## Exercise prompt
For each line in the data below, write an exact copy.

[[ Record excerpts open ]]

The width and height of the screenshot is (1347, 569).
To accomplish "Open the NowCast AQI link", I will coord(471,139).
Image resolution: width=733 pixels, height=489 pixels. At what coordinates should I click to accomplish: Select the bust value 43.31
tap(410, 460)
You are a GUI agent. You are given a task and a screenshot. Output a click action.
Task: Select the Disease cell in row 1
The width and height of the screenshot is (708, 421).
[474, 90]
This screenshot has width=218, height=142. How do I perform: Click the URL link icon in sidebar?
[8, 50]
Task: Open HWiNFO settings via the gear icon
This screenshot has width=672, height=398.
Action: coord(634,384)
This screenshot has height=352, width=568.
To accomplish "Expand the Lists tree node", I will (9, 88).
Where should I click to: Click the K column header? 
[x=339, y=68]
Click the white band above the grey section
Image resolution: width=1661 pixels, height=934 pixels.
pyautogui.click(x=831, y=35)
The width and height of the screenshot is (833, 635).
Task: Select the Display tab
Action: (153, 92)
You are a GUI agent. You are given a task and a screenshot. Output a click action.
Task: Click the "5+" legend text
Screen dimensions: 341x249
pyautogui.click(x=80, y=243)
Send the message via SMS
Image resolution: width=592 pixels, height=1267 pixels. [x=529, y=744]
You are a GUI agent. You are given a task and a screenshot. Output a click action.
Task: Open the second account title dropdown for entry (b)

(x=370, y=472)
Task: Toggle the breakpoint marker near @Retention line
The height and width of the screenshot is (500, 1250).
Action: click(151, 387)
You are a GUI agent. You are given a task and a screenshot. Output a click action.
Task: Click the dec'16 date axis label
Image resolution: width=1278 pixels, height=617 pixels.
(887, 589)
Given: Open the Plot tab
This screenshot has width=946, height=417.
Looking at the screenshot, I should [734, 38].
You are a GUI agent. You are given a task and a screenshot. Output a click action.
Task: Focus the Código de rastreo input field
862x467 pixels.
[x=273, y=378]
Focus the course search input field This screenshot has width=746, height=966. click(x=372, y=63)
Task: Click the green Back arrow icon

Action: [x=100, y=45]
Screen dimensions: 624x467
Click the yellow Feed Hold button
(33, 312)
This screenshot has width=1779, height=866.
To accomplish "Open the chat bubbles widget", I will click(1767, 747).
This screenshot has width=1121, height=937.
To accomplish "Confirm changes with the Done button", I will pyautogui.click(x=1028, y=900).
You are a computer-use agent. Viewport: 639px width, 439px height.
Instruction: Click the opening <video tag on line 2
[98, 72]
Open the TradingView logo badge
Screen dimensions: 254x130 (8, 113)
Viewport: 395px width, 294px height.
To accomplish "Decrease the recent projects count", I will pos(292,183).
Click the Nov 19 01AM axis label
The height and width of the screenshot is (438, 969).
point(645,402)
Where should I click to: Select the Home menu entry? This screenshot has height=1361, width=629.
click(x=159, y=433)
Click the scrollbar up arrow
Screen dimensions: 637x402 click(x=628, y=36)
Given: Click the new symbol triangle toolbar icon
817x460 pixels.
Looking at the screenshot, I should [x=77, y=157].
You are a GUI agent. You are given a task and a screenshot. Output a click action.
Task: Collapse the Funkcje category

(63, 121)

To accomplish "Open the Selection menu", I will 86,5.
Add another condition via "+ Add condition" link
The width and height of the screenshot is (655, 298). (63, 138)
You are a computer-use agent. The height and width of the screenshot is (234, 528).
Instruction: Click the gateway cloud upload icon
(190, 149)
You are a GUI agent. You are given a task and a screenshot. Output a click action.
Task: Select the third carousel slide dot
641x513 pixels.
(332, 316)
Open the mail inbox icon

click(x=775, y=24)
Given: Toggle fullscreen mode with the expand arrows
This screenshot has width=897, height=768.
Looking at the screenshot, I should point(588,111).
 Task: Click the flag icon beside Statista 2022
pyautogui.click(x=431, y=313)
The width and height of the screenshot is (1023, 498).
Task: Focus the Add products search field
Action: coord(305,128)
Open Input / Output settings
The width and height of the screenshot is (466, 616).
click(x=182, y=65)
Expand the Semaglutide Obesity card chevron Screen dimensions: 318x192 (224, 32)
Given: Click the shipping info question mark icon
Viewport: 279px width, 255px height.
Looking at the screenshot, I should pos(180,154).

[[ Record excerpts closed ]]

## Written answer
The width and height of the screenshot is (1347, 569).
To accomplish "Open the NowCast AQI link", I will coord(471,139).
Image resolution: width=733 pixels, height=489 pixels. At what coordinates should I click to accomplish: Select the bust value 43.31
tap(410, 460)
You are a GUI agent. You are given a task and a screenshot. Output a click action.
Task: Select the Disease cell in row 1
The width and height of the screenshot is (708, 421).
[474, 90]
This screenshot has width=218, height=142. How do I perform: Click the URL link icon in sidebar?
[8, 50]
Task: Open HWiNFO settings via the gear icon
This screenshot has width=672, height=398.
Action: coord(634,384)
This screenshot has height=352, width=568.
To accomplish "Expand the Lists tree node", I will (9, 88).
Where should I click to: Click the K column header? 
[x=339, y=68]
Click the white band above the grey section
Image resolution: width=1661 pixels, height=934 pixels.
pyautogui.click(x=831, y=35)
The width and height of the screenshot is (833, 635).
Task: Select the Display tab
Action: (153, 92)
You are a GUI agent. You are given a task and a screenshot. Output a click action.
Task: Click the "5+" legend text
Screen dimensions: 341x249
pyautogui.click(x=80, y=243)
Send the message via SMS
Image resolution: width=592 pixels, height=1267 pixels. [x=529, y=744]
You are a GUI agent. You are given a task and a screenshot. Output a click action.
Task: Open the second account title dropdown for entry (b)

(x=370, y=472)
Task: Toggle the breakpoint marker near @Retention line
The height and width of the screenshot is (500, 1250).
Action: click(151, 387)
You are a GUI agent. You are given a task and a screenshot. Output a click action.
Task: Click the dec'16 date axis label
Image resolution: width=1278 pixels, height=617 pixels.
(887, 589)
Given: Open the Plot tab
This screenshot has width=946, height=417.
Looking at the screenshot, I should [734, 38].
You are a GUI agent. You are given a task and a screenshot. Output a click action.
Task: Focus the Código de rastreo input field
862x467 pixels.
[x=273, y=378]
Focus the course search input field This screenshot has width=746, height=966. click(x=372, y=63)
Task: Click the green Back arrow icon

Action: [x=100, y=45]
Screen dimensions: 624x467
Click the yellow Feed Hold button
(33, 312)
This screenshot has width=1779, height=866.
To accomplish "Open the chat bubbles widget", I will click(1767, 747).
This screenshot has width=1121, height=937.
To accomplish "Confirm changes with the Done button", I will pyautogui.click(x=1028, y=900).
You are a computer-use agent. Viewport: 639px width, 439px height.
Instruction: Click the opening <video tag on line 2
[98, 72]
Open the TradingView logo badge
Screen dimensions: 254x130 (8, 113)
Viewport: 395px width, 294px height.
To accomplish "Decrease the recent projects count", I will pos(292,183).
Click the Nov 19 01AM axis label
The height and width of the screenshot is (438, 969).
point(645,402)
Where should I click to: Select the Home menu entry? This screenshot has height=1361, width=629.
click(x=159, y=433)
Click the scrollbar up arrow
Screen dimensions: 637x402 click(x=628, y=36)
Given: Click the new symbol triangle toolbar icon
817x460 pixels.
Looking at the screenshot, I should [x=77, y=157].
You are a GUI agent. You are given a task and a screenshot. Output a click action.
Task: Collapse the Funkcje category

(63, 121)

To accomplish "Open the Selection menu", I will 86,5.
Add another condition via "+ Add condition" link
The width and height of the screenshot is (655, 298). (63, 138)
You are a computer-use agent. The height and width of the screenshot is (234, 528).
Instruction: Click the gateway cloud upload icon
(190, 149)
You are a GUI agent. You are given a task and a screenshot. Output a click action.
Task: Select the third carousel slide dot
641x513 pixels.
(332, 316)
Open the mail inbox icon

click(x=775, y=24)
Given: Toggle fullscreen mode with the expand arrows
This screenshot has width=897, height=768.
Looking at the screenshot, I should point(588,111).
 Task: Click the flag icon beside Statista 2022
pyautogui.click(x=431, y=313)
The width and height of the screenshot is (1023, 498).
Task: Focus the Add products search field
Action: coord(305,128)
Open Input / Output settings
The width and height of the screenshot is (466, 616).
click(x=182, y=65)
Expand the Semaglutide Obesity card chevron Screen dimensions: 318x192 (224, 32)
Given: Click the shipping info question mark icon
Viewport: 279px width, 255px height.
Looking at the screenshot, I should pos(180,154).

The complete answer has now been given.